A investigação, publicada no 'British Journal of Psychiatry' e apresentado numa conferência nos EUA, foi realizada com 1.021 pacientes e comparou grupos de fumadores, ex-fumadores e pessoas que nunca fumaram. Os resultados mostraram que os primeiros atingiram, em média, 50% mais pontos do que os demais numa escala usada para medir o grau de depressão.


Entre o grupo de tabagistas, os que fumavam mais cigarros por dia e por mais tempo apresentaram quadros de depressão mais profundos. Para o pneumologista José Miguel Chatkin, coordenador do estudo, os resultados reforçam a noção de que a nicotina ou outras substâncias inaladas no fumo do cigarro podem ser causadores de ansiedade e depressão.

“Inúmeros trabalhos têm mostrado que o grau de ansiedade e de depressão em fumadores são maiores. Não fumadores e ex-fumadores são mais felizes em vários aspectos da vida, como satisfação com a posição profissional e com a vida pessoal”, explica o mesmo médico.

O estudo não constatou diferenças significativas entre homens e mulheres. Também mostrou que ex-fumadores apresentavam um grau de ansiedade ou depressão praticamente igual ao do grupo de pessoas que nunca fumou, resultado considerado importante para orientar o trabalho de especialistas no tratamento de pacientes que desejam abandonar o vício.

Primeiro estudo a associar tabaco ao cancro do pulmão foi publicado há 50 anos

O grande ponto de viragem na forma como se olha para o tabaco faz 50 anos, depois de em Janeiro de 1964 um médico norte-americano do Surgeon General ter publicado um estudo que associava o seu consumo a um aumento do cancro do pulmão. Antes, outros trabalhos já tinham feito este alerta, mas a indústria tinha sempre conseguido negar a base científica dos mesmos ou encontrado novos filtros que prometiam ultrapassar os malefícios encontrados, conta o jornal Público.


Luther Terry, o médico responsável pela mudança de um tema que era visto como uma escolha individual para uma questão de saúde pública, teve desde logo vários pontos a seu favor: ele próprio era fumador e percebeu que teria de trabalhar com a indústria tabaqueira para não ver questionado no final o trabalho do organismo que serve de base a muitas das decisões relacionadas com a saúde pública naquele país. Assim, para construir a equipa de trabalho, deixou que a própria indústria validasse um a um todos os nomes, sendo que do total de dez elementos só metade não era fumadora.

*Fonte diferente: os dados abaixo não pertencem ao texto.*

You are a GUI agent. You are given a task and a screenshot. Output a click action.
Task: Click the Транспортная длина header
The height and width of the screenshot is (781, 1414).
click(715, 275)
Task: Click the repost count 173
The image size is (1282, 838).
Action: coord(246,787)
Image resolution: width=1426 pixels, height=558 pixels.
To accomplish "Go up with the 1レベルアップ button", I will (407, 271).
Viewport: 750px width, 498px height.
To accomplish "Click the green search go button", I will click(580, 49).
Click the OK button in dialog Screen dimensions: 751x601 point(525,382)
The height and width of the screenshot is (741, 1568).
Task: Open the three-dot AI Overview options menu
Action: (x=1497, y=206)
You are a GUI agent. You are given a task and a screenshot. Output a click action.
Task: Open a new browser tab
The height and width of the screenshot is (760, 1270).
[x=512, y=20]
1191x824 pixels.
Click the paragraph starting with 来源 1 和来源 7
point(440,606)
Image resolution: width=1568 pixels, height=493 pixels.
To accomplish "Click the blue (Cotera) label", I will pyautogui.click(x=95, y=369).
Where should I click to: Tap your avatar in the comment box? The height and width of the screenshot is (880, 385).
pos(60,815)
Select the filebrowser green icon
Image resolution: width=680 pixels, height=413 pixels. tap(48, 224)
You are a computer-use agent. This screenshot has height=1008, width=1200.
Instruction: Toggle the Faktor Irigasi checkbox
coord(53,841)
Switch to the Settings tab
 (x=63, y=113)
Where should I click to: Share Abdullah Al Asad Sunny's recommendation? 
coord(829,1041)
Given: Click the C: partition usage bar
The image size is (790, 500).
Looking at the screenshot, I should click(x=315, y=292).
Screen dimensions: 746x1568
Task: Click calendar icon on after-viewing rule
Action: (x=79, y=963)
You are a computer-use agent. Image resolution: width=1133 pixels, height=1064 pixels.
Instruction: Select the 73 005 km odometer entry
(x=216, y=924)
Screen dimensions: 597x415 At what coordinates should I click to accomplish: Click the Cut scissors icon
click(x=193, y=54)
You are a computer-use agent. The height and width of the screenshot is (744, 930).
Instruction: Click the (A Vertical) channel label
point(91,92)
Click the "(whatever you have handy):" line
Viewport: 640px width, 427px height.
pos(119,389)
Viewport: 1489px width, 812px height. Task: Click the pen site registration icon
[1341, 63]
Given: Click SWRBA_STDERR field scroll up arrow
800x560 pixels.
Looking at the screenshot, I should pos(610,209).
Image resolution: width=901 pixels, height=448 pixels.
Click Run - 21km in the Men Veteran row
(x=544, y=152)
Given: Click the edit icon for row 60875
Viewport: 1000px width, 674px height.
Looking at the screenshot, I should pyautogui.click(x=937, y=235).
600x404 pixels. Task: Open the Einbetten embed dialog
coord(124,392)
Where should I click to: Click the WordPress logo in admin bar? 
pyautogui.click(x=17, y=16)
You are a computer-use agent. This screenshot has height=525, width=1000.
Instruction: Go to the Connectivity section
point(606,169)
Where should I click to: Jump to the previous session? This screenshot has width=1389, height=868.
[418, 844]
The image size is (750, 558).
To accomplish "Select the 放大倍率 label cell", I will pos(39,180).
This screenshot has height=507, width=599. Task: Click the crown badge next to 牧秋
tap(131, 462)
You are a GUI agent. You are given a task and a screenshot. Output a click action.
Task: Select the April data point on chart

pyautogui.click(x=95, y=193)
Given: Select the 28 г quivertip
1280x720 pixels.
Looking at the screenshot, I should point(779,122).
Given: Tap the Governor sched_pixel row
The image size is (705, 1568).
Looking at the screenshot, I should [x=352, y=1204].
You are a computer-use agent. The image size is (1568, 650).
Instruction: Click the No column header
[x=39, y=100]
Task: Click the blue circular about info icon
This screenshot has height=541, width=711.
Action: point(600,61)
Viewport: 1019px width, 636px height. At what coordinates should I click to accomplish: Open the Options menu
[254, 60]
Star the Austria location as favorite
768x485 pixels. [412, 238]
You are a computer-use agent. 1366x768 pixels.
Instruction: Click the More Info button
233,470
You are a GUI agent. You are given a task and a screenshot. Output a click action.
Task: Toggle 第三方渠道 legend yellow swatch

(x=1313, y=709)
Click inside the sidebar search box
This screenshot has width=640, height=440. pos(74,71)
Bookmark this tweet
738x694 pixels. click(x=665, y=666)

Aliás, a própria equipa de investigadores era reveladora da tendência social da época, onde se estima que mesmo entre a classe médica entre um terço a metade dos clínicos fossem fumadores.

Nos anúncios e pelas ruas abundavam também imagens de desportistas famosos a fumar, até o conhecido desenho animado Fred Flintstone empunhava cigarros, não havia nenhuma mesa de café sem um cinzeiro e a publicidade era feita sem restrições, recorda o The Detroit News, que adianta que na altura do estudo 42% da população adulta dos Estados Unidos era fumadora.

Mesmo à medida que o trabalho se desenvolveu, Luther Terry continuou a fumar e foi a colega Eugene Guthrie que o persuadiu a deixar o hábito antes da histórica conferência de imprensa, brincando que se o quisesse continuar a fazer devia fazê-lo fechado num armário, como contou recentemente numa entrevista à AP, citada pelo The Detroit News.

O trabalho, mesmo assim, foi envolto em fortes medidas de segurança e divulgado finalmente a 11 de Janeiro de 1964, um sábado — para evitar os efeitos em bolsa e conquistar a imprensa de domingo. Na divulgação pública — que pela primeira vez colocou o tema na capa dos jornais —, Luther Terry disse que o relatório, que analisou 7000 artigos científicos com o apoio de mais de 100 consultores, permitiu estabelecer a existência de uma relação causal entre consumo de tabaco e algumas formas de cancro, como do pulmão e da laringe, no homem, bem como outras doenças das vias respiratórias e cardiovasculares. Referia-se também a relação de dependência.

O médico recomendava, por isso, que o Governo tivesse uma intervenção urgente para evitar as doenças prematuras e as mortes e que tivesse uma mão pesada nas políticas. Duas décadas depois, Terry chegou a descrever o momento como “uma notícia bombástica que atingiu o país e que fez as primeiras páginas dos jornais e noticiários de rádios e televisões nos Estados Unidos e noutros países”.

Na altura, o trabalho não referia as mulheres (uma minoria entre os fumadores), mas mais tarde vários trabalhos, alguns também do Surgeon General, vieram acrescentar que os problemas são extensíveis às mulheres e também a outros tipos de cancro e a outras doenças.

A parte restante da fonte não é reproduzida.